X-Ray May Detect Alzheimer's Disease Early
Researchers have developed a highly detailed x-ray machine that can detect Alzheimer’s disease early. Scientists at the U.S. Department of Energy’s (DOE) Brookhaven National Laboratory developed the x-ray technique in hopes of helping scientists track dense areas of protein that form in the brain of Alzheimer’s disease patients, called amyloid beta (Aß) plaques. The x-ray could aid in the development of drugs to remove the harmful proteins that lead to cognitive decline associated Alzheimer’s disease.
Amyloid beta plaques are tiny, and cannot be found with current brain imaging techniques. The research is the first to use the x-ray technique, previously used to find small tumors in the breast, and in cartilage and joints of the knee and ankle. The x-ray would prove to be an inexpensive way to find miniscule plaques, identifying Alzheimer’s disease in patients before it progresses, while tracking the progress of drugs that might be developed for treatment.
Dean Connor, a former postdoctoral researcher at Brookhaven Lab now working for the University of North Carolina says, “Certain methods can visualize the plaque load, or overall number of plaques, which plays a role in clinical assessment and analysis of drug efficacy.
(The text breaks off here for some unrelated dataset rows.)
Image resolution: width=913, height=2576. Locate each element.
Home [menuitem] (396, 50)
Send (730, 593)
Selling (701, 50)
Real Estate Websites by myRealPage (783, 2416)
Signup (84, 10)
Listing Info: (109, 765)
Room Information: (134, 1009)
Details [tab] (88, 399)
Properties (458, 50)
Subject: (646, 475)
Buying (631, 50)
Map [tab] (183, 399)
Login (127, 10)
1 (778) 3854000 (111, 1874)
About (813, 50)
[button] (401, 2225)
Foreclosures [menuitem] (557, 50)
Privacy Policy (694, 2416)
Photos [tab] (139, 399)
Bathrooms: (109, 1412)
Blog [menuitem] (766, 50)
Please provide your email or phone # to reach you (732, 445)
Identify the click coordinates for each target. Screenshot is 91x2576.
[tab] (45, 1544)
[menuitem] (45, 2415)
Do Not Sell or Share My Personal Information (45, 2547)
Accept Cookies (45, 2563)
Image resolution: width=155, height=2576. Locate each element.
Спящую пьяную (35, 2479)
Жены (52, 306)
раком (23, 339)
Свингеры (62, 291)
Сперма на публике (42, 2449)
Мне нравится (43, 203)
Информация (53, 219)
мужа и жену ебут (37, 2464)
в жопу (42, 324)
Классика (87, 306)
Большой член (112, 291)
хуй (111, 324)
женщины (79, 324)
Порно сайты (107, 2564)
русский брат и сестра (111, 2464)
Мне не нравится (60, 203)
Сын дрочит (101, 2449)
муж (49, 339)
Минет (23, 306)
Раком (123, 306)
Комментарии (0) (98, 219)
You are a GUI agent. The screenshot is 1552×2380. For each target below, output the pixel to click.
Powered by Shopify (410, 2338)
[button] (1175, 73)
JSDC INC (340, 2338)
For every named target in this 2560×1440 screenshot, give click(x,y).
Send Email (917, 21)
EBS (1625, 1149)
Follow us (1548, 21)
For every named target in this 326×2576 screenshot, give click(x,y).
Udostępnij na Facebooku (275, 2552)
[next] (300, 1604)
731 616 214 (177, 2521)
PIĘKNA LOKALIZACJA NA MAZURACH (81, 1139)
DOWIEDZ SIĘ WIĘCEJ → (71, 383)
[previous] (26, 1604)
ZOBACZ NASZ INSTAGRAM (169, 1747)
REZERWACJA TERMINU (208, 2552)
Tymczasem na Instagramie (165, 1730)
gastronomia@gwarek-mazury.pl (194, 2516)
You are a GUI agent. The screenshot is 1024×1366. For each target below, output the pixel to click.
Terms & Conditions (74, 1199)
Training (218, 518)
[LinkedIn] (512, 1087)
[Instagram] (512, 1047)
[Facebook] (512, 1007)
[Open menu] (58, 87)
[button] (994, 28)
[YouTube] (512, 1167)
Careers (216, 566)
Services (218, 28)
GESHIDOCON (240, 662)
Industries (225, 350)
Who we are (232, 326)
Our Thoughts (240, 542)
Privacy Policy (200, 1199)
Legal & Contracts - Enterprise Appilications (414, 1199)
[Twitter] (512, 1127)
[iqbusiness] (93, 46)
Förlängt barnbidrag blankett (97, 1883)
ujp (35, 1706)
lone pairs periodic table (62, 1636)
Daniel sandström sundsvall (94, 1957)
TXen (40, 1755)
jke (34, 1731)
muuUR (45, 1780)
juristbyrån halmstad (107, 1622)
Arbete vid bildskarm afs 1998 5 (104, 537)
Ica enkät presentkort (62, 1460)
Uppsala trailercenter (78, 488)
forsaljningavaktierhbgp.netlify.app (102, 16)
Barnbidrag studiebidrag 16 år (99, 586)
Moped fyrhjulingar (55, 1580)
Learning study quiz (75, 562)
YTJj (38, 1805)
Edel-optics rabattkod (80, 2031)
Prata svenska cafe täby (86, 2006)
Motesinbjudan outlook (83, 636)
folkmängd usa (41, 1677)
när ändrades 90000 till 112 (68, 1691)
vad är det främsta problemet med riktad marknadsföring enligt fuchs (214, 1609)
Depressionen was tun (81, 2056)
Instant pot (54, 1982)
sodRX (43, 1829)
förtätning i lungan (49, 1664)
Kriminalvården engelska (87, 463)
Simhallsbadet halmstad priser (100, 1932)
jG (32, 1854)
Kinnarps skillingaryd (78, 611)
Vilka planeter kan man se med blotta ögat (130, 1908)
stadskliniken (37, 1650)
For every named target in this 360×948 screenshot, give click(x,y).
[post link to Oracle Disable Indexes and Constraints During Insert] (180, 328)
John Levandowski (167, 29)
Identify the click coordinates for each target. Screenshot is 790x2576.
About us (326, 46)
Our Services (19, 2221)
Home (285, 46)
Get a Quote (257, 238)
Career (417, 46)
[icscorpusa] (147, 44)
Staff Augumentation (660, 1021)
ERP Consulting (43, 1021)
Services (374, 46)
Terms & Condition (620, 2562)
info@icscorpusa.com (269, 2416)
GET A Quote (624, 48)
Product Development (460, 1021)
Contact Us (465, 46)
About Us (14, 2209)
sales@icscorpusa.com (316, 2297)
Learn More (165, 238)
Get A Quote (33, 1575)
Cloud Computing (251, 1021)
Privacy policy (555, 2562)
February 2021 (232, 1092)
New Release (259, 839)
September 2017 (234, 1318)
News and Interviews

But these methods cannot provide the resolution needed to show us the properties of individual Aß plaques.” Getting a close look at plaques in the brain that cause Alzheimer’s disease can tell researchers much more than previously known about the disease.
For the study, the scientists used micro-computed tomography combined with diffraction-enhanced imaging (DEI). They found that the high-resolution imaging provided by the technique outperformed MRI. The x-ray technique was used on mouse models with amyloid beta plaques found in the brain of Alzheimer’s disease patients.
The x-ray images were “amazing”, according to the researchers, but the radiation dose is too high to be used in humans to study Alzheimer’s disease. Connor says the x-ray shows “that we can see these plaques in a full brain, which means we can produce images from a live animal and learn how these plaques grow.” There is still much to learn about Alzheimer’s disease, and how amyloid plaques destroy the brain. The new study show promise for new imaging techniques that may be able to help with early detection of Alzheimer’s disease, while tracking the progress of new drugs that could be used to halt progression of the disease.